Hello, my fellow Embers! I am excited for this to be my first official post! I racked my brain about the topic until I finally decided that it didn’t matter what the topic was as long as I sat down and did the d*mn thing.
I figure there is no better way to start our journeys than to purge the crap. I don’t know about you but for me… I have a lot of crap in my life, and it comes in many different forms. Now three weeks ago, I didn’t think that was the case. I thought that I was living a normal life and I just wasn’t as good at living life as other people, and that is why I am constantly exhausted. But one day I saw a Tiktok from a girl who said Mel Robbins and Kylie Perkins changed her life and I’ll try anything once. So I gave Mel a google and found out she had a podcast which is perfect for my job because I can just listen as I work, and boy did I. The first podcast I listened to was on her research on The Let Them Theory which is all about not giving your power to other people and funneling it back into yourself. At the time that felt a bit aggressive for a beginner but she captivated me so I followed her and I started listening to every new podcast she put out. I eventually found a podcast where she interviewed a woman named Martha Beck who talks a lot about finding your true purpose in life and something clicked… and then I listened to it three more times. I didn’t quite understand how to apply it but I knew then that I want what she has. She just seems to be a bright flame in the darkness of this world even if she is a little woowoo hippy for my tastes.
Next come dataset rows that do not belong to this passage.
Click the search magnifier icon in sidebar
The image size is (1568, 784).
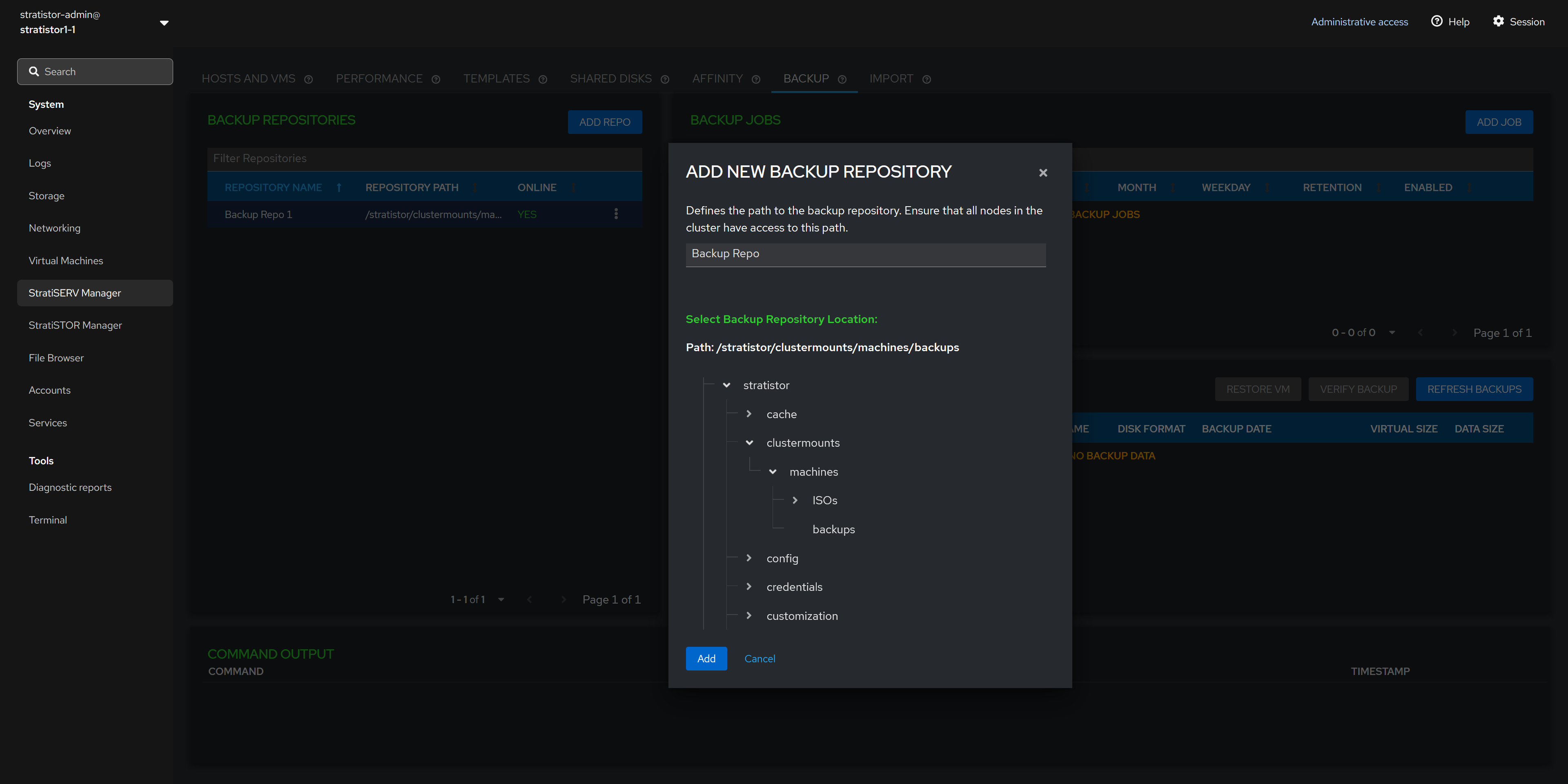(34, 71)
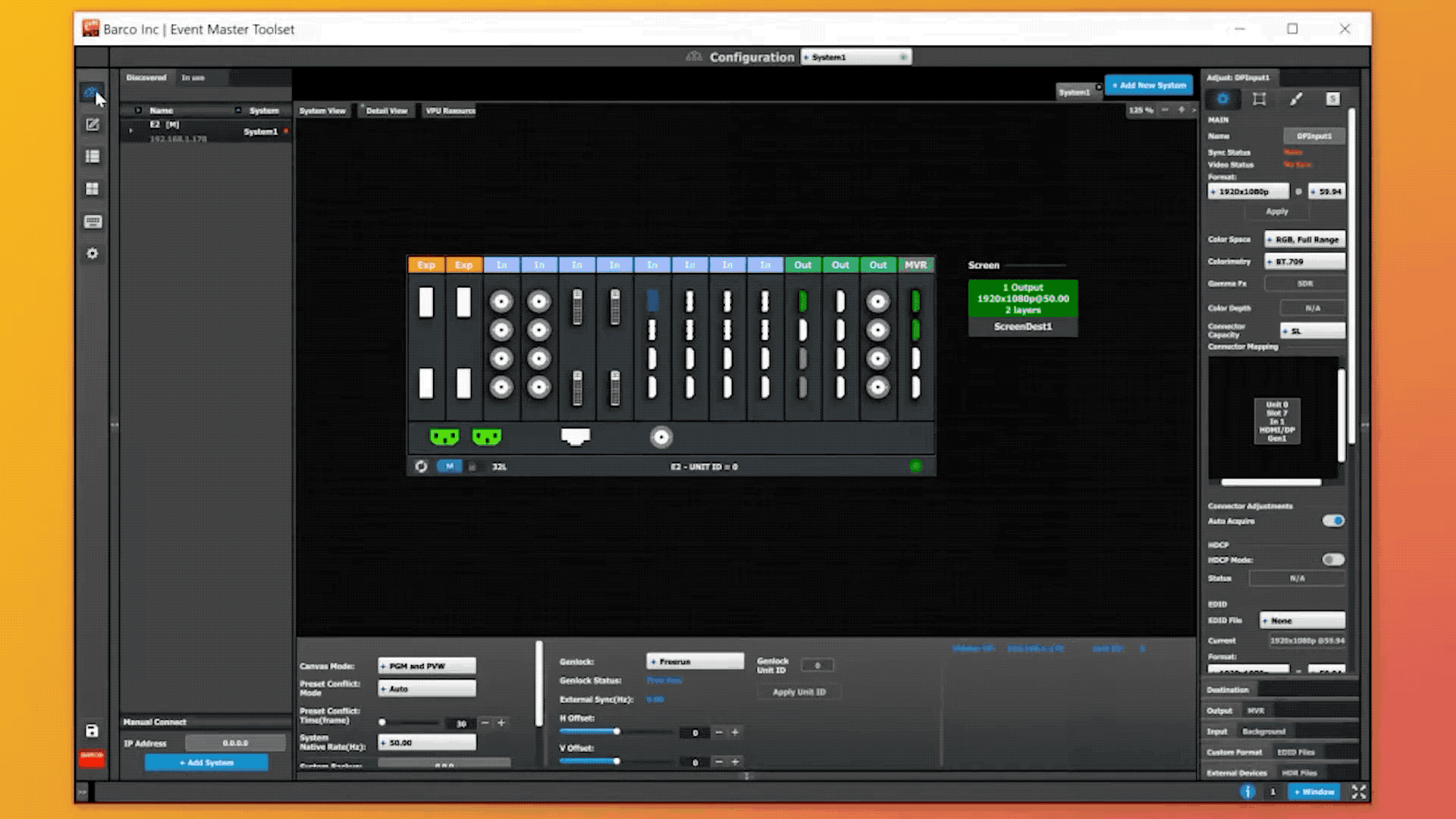Click the H Offset slider handle
The height and width of the screenshot is (819, 1456).
click(x=617, y=732)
For the last three weeks, I have been obsessed with self-help books and finding the path that will lead to my purpose like Martha. I started reading The Let Them Theory (but I am not done yet so no spoilers!) and I read a book called The Life Changing Magic of Not Giving a F*ck by Sarah Knight, not to be confused with the book by Mark Manson. I figured it is time to find out what Mel’s book is all about and maybe the two combined might clear enough crap so that the beginning of my path is finally visible. Sarah Knight’s book is a quick audio book with a bit of homework, but it hit hard. I listed out all of the things that I am currently giving a f*ck about and eliminated almost two thirds of the list. Of course, just because you crossed something off a list doesn’t mean you just don’t care anymore, but everything I eliminated went through the whole justification process which put me a step closer. The biggest realization that I had while doing it was that I cared a lot about what others thought in almost every aspect of my life and very little about what I thought.
Whoa. Even after staring at an exhausted list of all the things I am putting time, energy, and money into (which is incredibly eye opening by the way), it still seems impossible to not care what others think. Thats where The Let Them Theory comes in. Even though I am not done reading, I find myself constantly catching myself trying to control or manage others, especially their emotions. Constantly. Like…. once I started noticing it, it’s almost infuriating how much I do it. It is an exhausting habit and until I can kick it, I don’t think I will ever completely eliminate all of those things from my list. Why do I care how other people chose to live their lives? Why do I care if someone gets upset because I am doing something that makes me happy? I am not harming anyone, and my actions aren’t inconveniencing anyone. I know that I stress over things that no one is even thinking about. And the things they are thinking about? Why do they care?
I know that I will keep reading and learning and practicing. I know that it will take work, but I am ready! I want to be free of everything that is holding me down, and everything that my mind tells me is holding me down, even if it’s not. I am ready to release it. Afterall, how can I find my purpose like Martha if my mind is already taken over?
I highly recommend the books I have mentioned above. I am happy to answer any questions you all may have about them, or my journey. There is a lot more that I have learned in the last few weeks, but I can only fit so much into a post! Please let me know if there is anything you all are doing to start your own journeys so we can learn and experiment together!